3.10 Het onderdeel bestrijdt niet dat de vraag of [verweerder] c.s. aanspraak kunnen maken op een vergoeding van schade als gevolg van de detentie voorafgaand aan de veroordelingen van 4 februari 1991 kan worden beantwoord aan de hand van de maatstaven van art. 89 Sv., zoals het hof dit heeft gedaan. Uit de rov. 7.3 en 7.4 blijkt dat het hof bij de beantwoording van de vraag of gronden van billijkheid bestaan om aan [verweerder] c.s. een vergoeding toe te kennen, kennelijk ervan is uitgegaan dat ook achteraf bezien de vrijheidsbeneming in het kader van de voorlopige hechtenis rechtmatig is geweest, waarin ligt besloten dat naar het oordeel van het hof niet achteraf uit het strafdossier is gebleken dat de gerezen verdenking ten onrechte heeft bestaan. Daarvan uitgaande heeft het hof vervolgens - terecht - beoordeeld in hoeverre de toepassing van dat dwangmiddel aan [verweerder] c.s. is toe te rekenen. Aldus oordelend heeft het hof niet blijk gegeven van een onjuiste rechtsopvatting met betrekking tot de maatstaven van art. 89 Sv. en de in dat verband aan de rechter toekomende beoordelingsvrijheid en beoordelingsmogelijkheden. Op dit een en ander stuiten de rechtsklacht en de niet nader toegelichte motiveringsklacht van onderdeel 3 geheel af.

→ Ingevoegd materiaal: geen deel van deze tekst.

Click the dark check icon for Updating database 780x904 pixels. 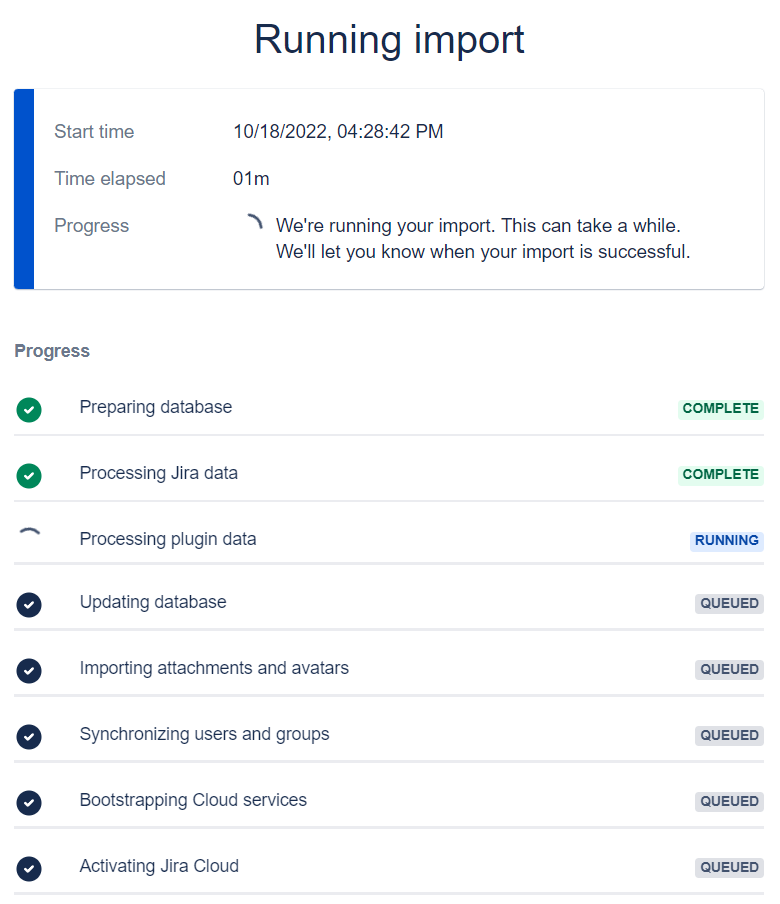tap(29, 604)
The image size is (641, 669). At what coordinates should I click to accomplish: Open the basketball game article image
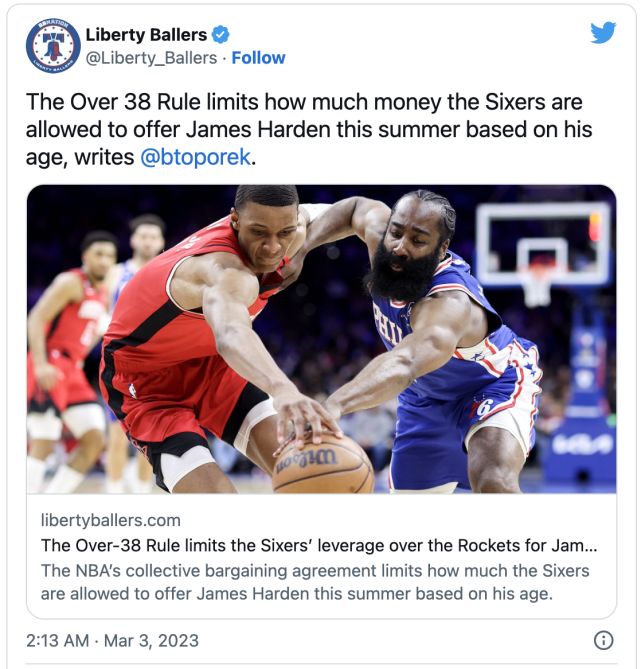point(321,339)
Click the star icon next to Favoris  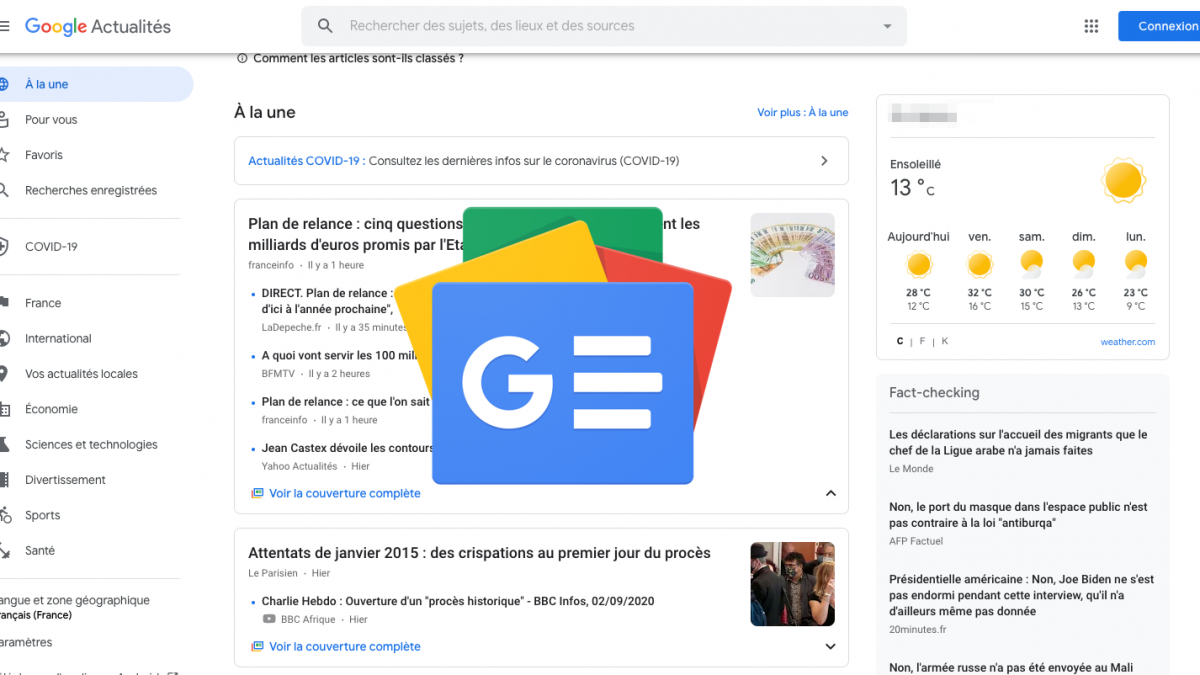coord(4,155)
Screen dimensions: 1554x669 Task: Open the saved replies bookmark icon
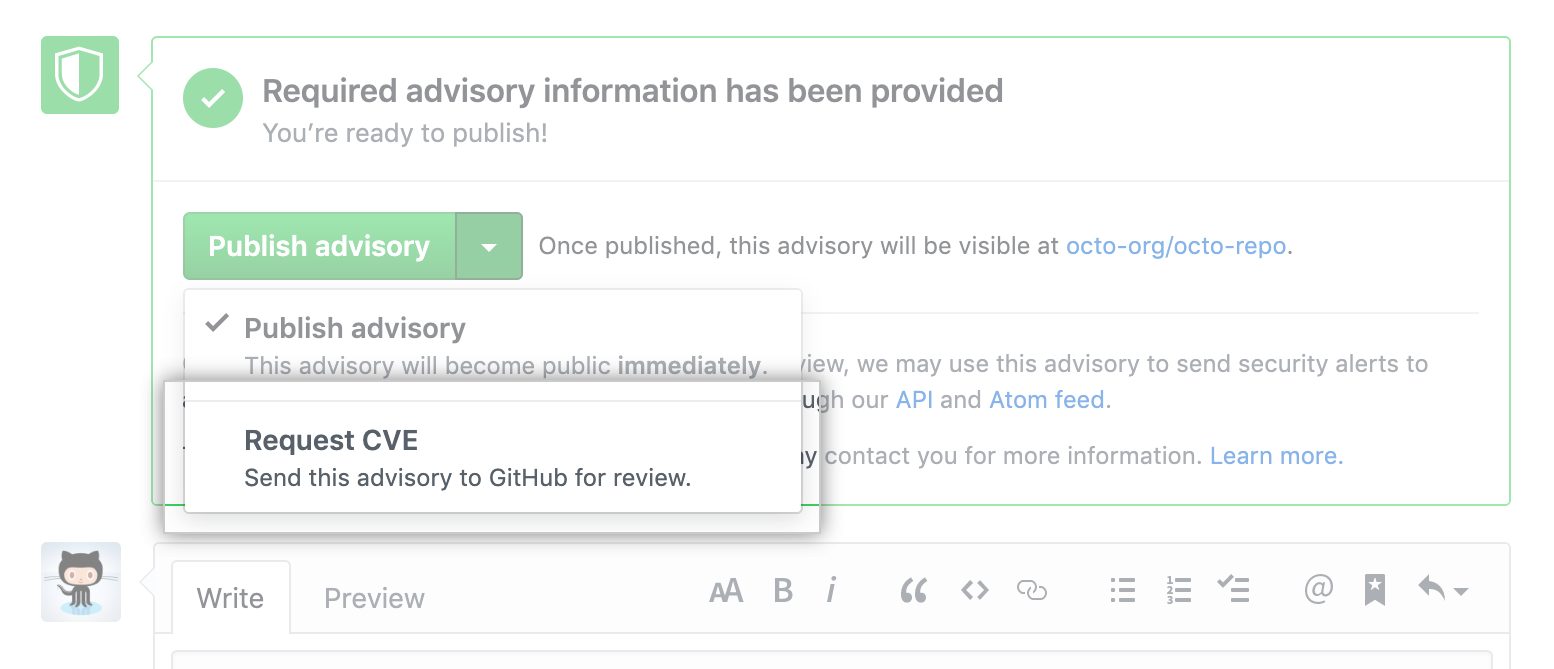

3.11 Onderdeel 4 strekt ten betoge dat het hof de vaststelling van de omvang van de schade door de detentie van [verweerder] c.s. niet naar behoren heeft gemotiveerd tegen de achtergrond van het feit dat het EHRM op grond van art. 50 (oud) EVRM op 30 oktober 1997 een aanzienlijk lager bedrag heeft toegekend.
3.12 De Staat heeft in cassatie terecht niet bestreden dat, zoals het hof in rov. 10.3 tot uitdrukking heeft gebracht, [verweerder] c.s. in de onderhavige (civiele) procedure volledige schadevergoeding kunnen vorderen, ook nadat het EHRM op de voet van art. 50 (oud) EVRM een billijke genoegdoening heeft toegekend. Het bedrag van die genoegdoening is door het hof in mindering gebracht op de toegewezen schadevergoedingen. Bij de (berekening van de) schadevergoeding diende het hof, naar uit het hiervoor overwogene voortvloeit, uit te gaan van een situatie waarin aan de detentie van [verweerder] c.s. wegens de geconstateerde verdragschending een deugdelijke grondslag is komen te ontbreken en waarin de verdrag-schending (nog) niet in een herzieningsprocedure kon worden hersteld. Tegen deze achtergrond behoefde het hof zijn oordeel omtrent de omvang van de ter zake van de detentie toegekende bedragen niet nader te motiveren dan het heeft gedaan. Daarbij is mede in aanmerking te nemen dat het hier - naar het hof, in cassatie onbestreden, in rov. 12.1 tot uitgangspunt heeft genomen - gaat om immateriële schade en dat de vaststelling van de omvang daarvan zich slechts in beperkte mate voor motivering leent. Het onderdeel faalt dus.
4. Beslissing
De Hoge Raad:
verwerpt het beroep;
veroordeelt de Staat in de kosten van het geding in cassatie, tot op deze uitspraak aan de zijde van [verweerder 1] en [verweerder 2] begroot op nihil, en aan de zijde van [verweerder 3] begroot op € 2.358,07 in totaal, waarvan € 2.265,07 op de voet van art. 243 Rv. te betalen aan de Griffier en € 93,-- aan [verweerder 3].
Dit arrest is gewezen door de vice-president P. Neleman als voorzitter en de raadsheren J.B. Fleers, D.H. Beukenhorst, O. de Savornin Lohman en E.J. Numann, en in het openbaar uitgesproken door de vice-president P. Neleman op 18 maart 2005.